The Model for End-Stage Liver Disease (MELD) score was put forth in 1998 by the Organ Procurement and Transplantation Network under the guidance of the Centers for Medicare & Medicaid Services and the Department of Health & Human Services, to indicate that organs should be allocated to the sickest patients as interpreted by the MELD score. Since then, four separate liver allocation systems are being followed across the country owing to disagreements over a universal allocation scheme. These include MELD score, the initial three-tier UNOS (United Network for Organ Sharing) Status, Share 35, and now MELD Na.
Unfavorable supply and demand ratios for liver allograft allocation persist across the country with differential and limited access to care, which leads to decreased wellness, lower life expectancies, and higher baseline morbidity and mortality rates in some areas.

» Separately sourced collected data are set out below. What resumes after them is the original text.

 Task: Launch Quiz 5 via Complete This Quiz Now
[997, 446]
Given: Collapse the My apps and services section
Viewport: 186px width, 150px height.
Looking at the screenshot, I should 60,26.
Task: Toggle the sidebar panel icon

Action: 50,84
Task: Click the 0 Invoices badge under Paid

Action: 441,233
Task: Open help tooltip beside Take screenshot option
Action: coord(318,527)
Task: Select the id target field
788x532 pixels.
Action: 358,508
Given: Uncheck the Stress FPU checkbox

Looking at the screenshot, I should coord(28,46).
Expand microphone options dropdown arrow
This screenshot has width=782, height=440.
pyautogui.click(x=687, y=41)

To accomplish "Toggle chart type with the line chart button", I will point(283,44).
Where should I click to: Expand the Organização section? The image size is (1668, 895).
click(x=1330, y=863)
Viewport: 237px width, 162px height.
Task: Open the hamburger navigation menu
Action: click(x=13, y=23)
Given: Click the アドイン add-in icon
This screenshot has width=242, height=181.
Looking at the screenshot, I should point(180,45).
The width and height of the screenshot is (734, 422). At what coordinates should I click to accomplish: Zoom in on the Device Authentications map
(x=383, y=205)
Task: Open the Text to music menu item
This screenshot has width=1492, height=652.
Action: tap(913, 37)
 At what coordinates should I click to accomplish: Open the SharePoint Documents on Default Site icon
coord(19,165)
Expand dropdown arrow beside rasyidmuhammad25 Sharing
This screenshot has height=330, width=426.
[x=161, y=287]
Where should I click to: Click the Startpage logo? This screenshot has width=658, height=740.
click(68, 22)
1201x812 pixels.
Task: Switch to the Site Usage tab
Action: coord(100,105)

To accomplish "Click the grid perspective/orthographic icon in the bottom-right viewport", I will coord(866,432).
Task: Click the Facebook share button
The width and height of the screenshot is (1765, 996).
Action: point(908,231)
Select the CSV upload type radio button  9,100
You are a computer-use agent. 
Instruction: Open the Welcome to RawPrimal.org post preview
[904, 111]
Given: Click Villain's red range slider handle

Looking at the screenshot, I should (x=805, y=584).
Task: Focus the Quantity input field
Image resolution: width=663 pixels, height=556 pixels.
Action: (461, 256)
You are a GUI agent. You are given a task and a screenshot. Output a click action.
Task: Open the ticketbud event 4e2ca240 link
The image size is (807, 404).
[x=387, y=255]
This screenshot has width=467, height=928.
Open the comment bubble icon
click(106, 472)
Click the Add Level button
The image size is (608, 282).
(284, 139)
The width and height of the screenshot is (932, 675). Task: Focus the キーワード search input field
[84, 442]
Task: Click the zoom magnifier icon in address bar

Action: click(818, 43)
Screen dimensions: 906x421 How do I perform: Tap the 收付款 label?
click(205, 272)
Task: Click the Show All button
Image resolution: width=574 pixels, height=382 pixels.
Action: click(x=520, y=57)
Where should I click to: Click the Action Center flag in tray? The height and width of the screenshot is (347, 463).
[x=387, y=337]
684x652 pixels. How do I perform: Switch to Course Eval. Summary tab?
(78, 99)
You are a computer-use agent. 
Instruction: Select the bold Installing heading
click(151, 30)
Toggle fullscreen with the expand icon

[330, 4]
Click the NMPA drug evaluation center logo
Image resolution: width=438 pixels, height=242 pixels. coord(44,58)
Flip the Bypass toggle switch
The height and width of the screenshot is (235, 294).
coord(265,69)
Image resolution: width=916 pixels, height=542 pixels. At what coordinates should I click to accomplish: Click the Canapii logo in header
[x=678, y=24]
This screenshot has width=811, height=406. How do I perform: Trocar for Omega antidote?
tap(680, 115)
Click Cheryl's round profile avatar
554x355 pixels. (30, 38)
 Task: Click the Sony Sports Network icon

Furthermore, a short cold storage capacity of liver allografts limits greater allocation and distribution schema.
Dominique J. Monlezun, MD , PhD, MPH, and his colleagues at the Tulane Transplant Institute at Tulane University, New Orleans, evaluated the effect of MELD and other allocation schemes on the incidence of racial and regional disparities in a study published in Surgery . They performed fixed-effects multivariate logistic regression augmented by modified forward and backward stepwise-regression of transplanted patients from the United Network for Organ Sharing Standard Transplant Analysis and Research database (1985-2016) to assess causal inference of such disparities.
“Significant disparities in the odds of receiving a liver were found: African Americans, odds ratio, 1.12 (95% confidence interval, 1.08-1.17); Asians, 1.12 (95% CI, 1.07-1.18); females, 0.80 (95% CI, 0.78-0.83); and malignancy 1.18 (95% CI, 1.13-1.22). Significant racial disparities by region were identified using Caucasian Region 7 (Ill., Minn., N.D., S.D., and Wisc.) as the reference: Hispanic Region 9 (N.Y., West Vt.) 1.22 (1.02-1.45), Hispanic Region 1 (New England) 1.26 (1.01-1.57), Hispanic Region 4 (Ok., Tex.) 1.23 (1.05-1.43), and Asian Region 4 (Ok., Tex.) 1.35 (1.05-1.73).” Since the transplantation rate in Region 7 closely approximated the sex and race-matched rate of the national post–Share 35 average, it was used as a reference in the study.
“Although traditional disparities as with African Americans and [whites] have been improved during the past 30 years, new disparities as with Hispanics and Asians have developed in certain regions,” stated the authors.
They acknowledged the limitations in the observational nature of the study and those of the statistical analyses, which could only approximate, rather than perfectly replicate, a randomized trial. Big Data tools such as artificial intelligence–based machine learning can provide real-time analysis of large heterogeneous datasets for patients across different regions.
The authors reported no conflicts of interest.
SOURCE: Monlezun DJ et al. Surgery. 2018 doi: 10.1016/j.surg.2017.10.009.